だが、ここにいる男子たちはあまりいい顔をしていなかった。
「要は少子化対策なんだろうけど……いや、けどそれってどうなのかね?」
「男ならまだしも、女性の負担とかもなぁ」
「むしろ、経済活動をどうにかしないとなんじゃないか?あるいは子どもの養育を政府が負担するとか」
「それこそ無理だろ」
「やっぱまずは景気対策だろうなぁ……いっそ、働ける年齢を下げるとかすればいいんじゃないか?」
なぜかハーレム法でどんなハーレムを築くか、というよりも法案の粗探しとその法案が生まれた背景についての話し合いが始まっていた。
どうやら、ここにいる全員、ハーレムを築くつもりはないらしい。
むしろ、この法案を歓迎しているのは。
――この法案が通れば、誰とも争わずに菖を共有財産にできるのだけれど……
――もしこの法律が成立すれば……誰とも喧嘩せずに菖さんと結婚できるのでは?!
プリキュアであり、共に戦う中で菖に対して特別な感情を抱くようになったゆりとつぼみだった。

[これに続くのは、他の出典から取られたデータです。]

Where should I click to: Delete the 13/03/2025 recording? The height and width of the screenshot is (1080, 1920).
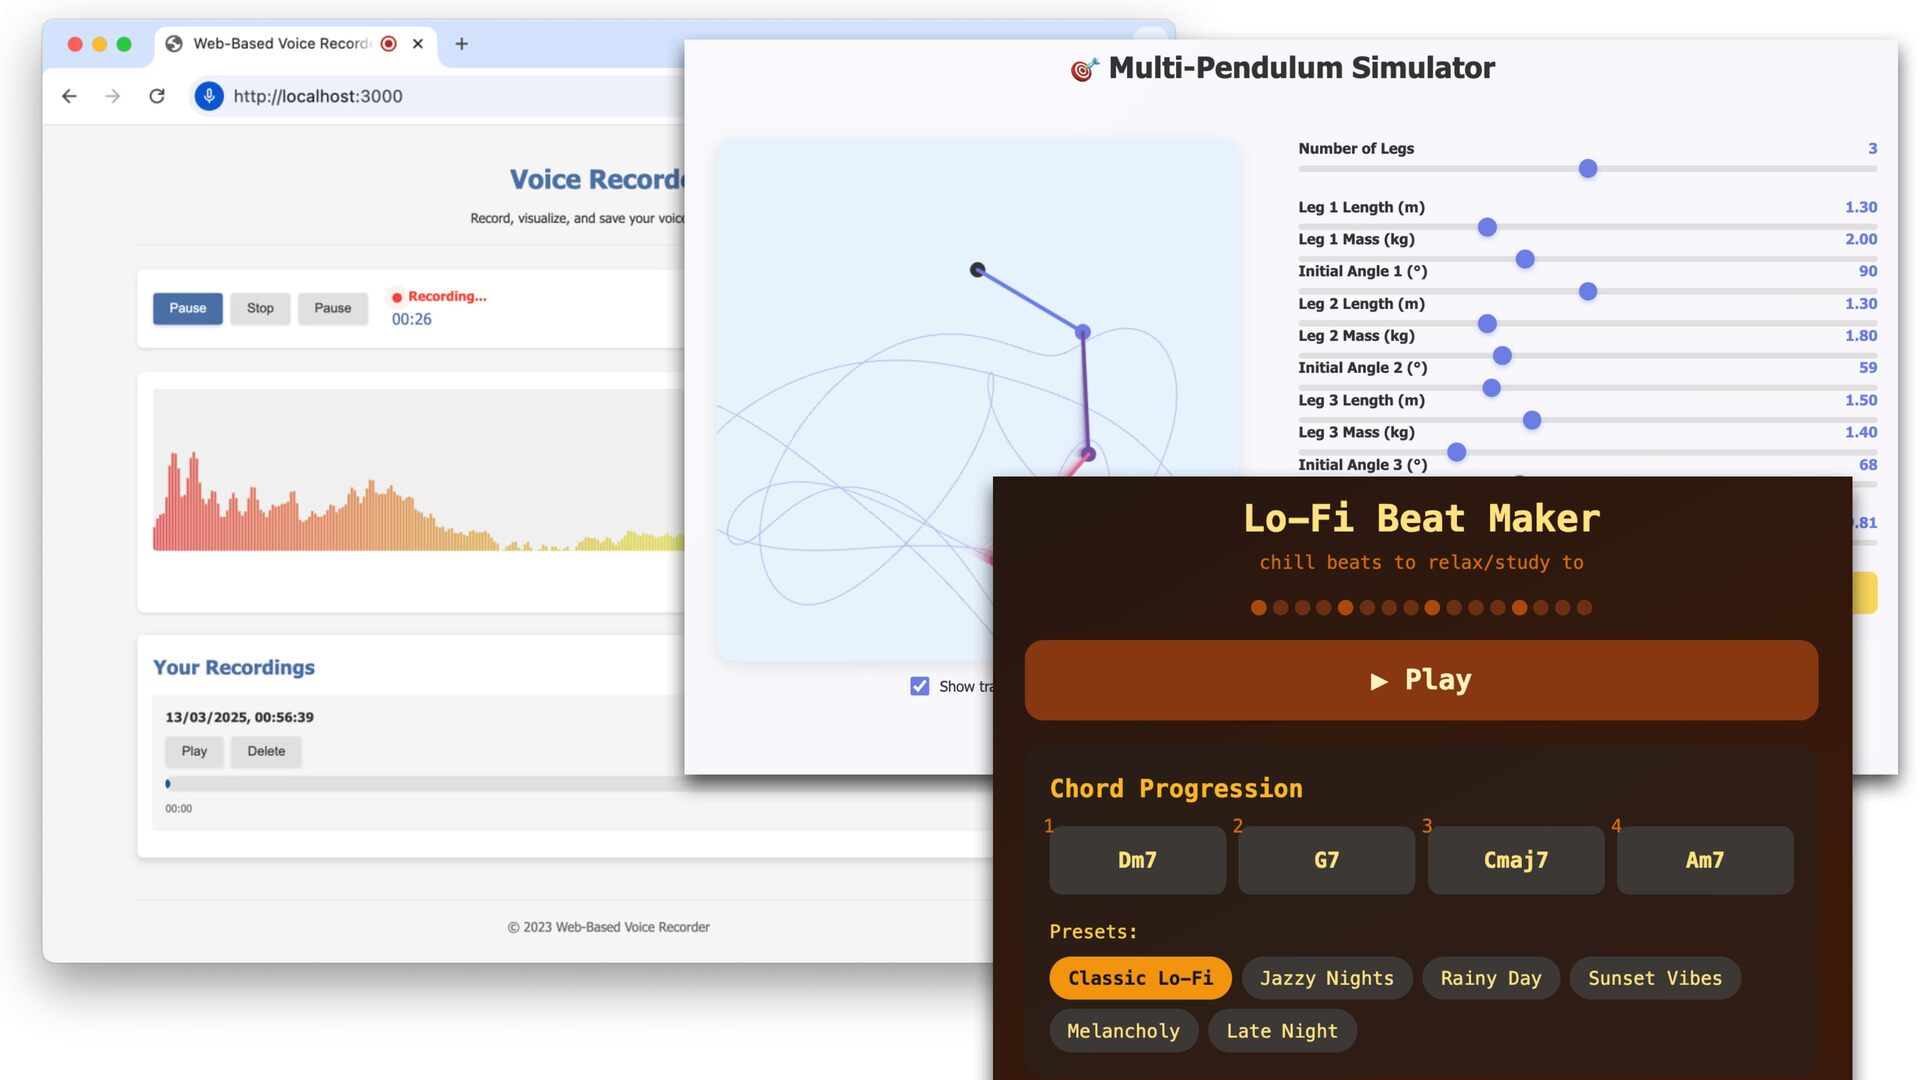[266, 751]
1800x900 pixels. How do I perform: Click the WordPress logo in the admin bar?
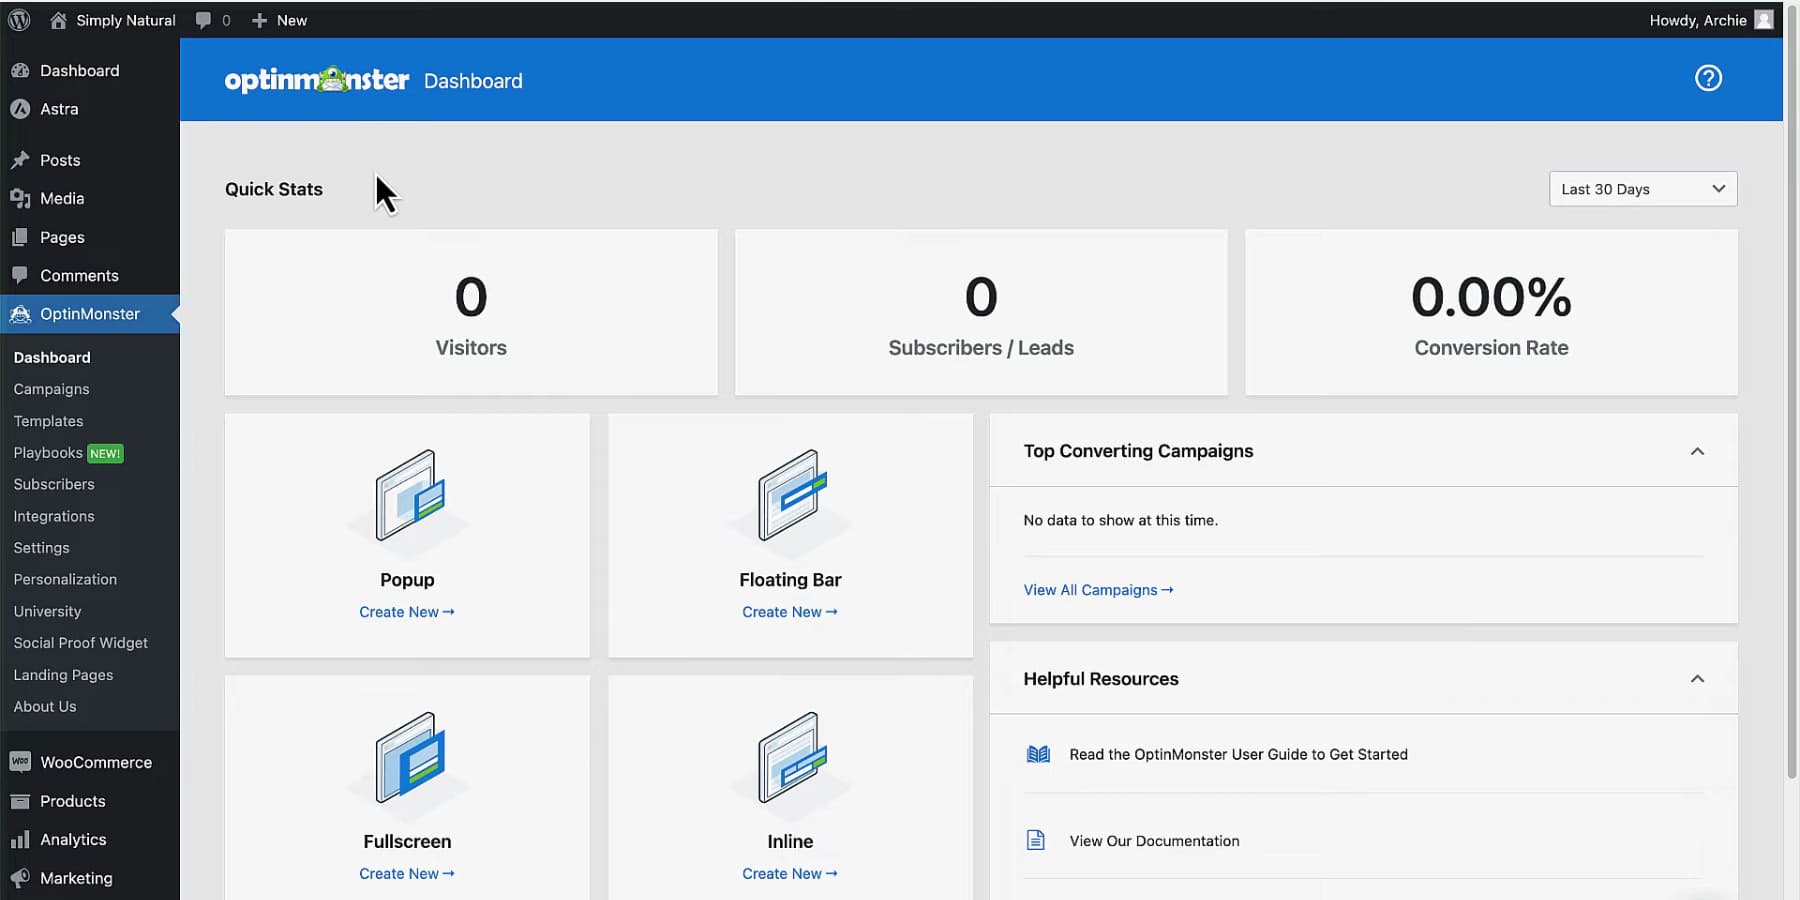point(19,19)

ちなみに、菖に特別な感情を抱いているのはこの二人だけではない。
他の町にも二人、菖に対して特別な感情を抱いているプリキュアがいるのだ。
もちろん、喧嘩などしたくはないので、菖の選択に従うことで一応の決着がついているのだが、この法案が成立すれば、誰も脱落することなく、菖のお嫁さんになることをができる。
できれば、みんな一緒にゴールインしたいと考えている二人だからこそ、この法案は賛成だった。
もっとも、気恥ずかしくて声を大にしてそれを主張する勇気はないのだが。
「……ま、考えてても仕方ない、いまは勉強勉強!」
「うっ……うまく話をそらせたと思ったのに……」
「はっはっは!あまいぞ、ももか!!」
「てかやっぱりそれが目的か……」
「油断も隙もないわね……」
どうにかして勉強から逃げようとするももかに、菖とゆりはため息しかでなかった。
だが、この時の彼らは、この話題に出てきた法案が可決され、このメンバーの中から法案の恩恵を受けることになるものが二人ばかり出てくるとは、思いもしなかった。
なお、試験結果としては、この場にいた全員、上位にランクインし、ゆりと菖、明の三人で一位争いが行われ、ゆりが見事に一位の座を勝ち取ったのであった。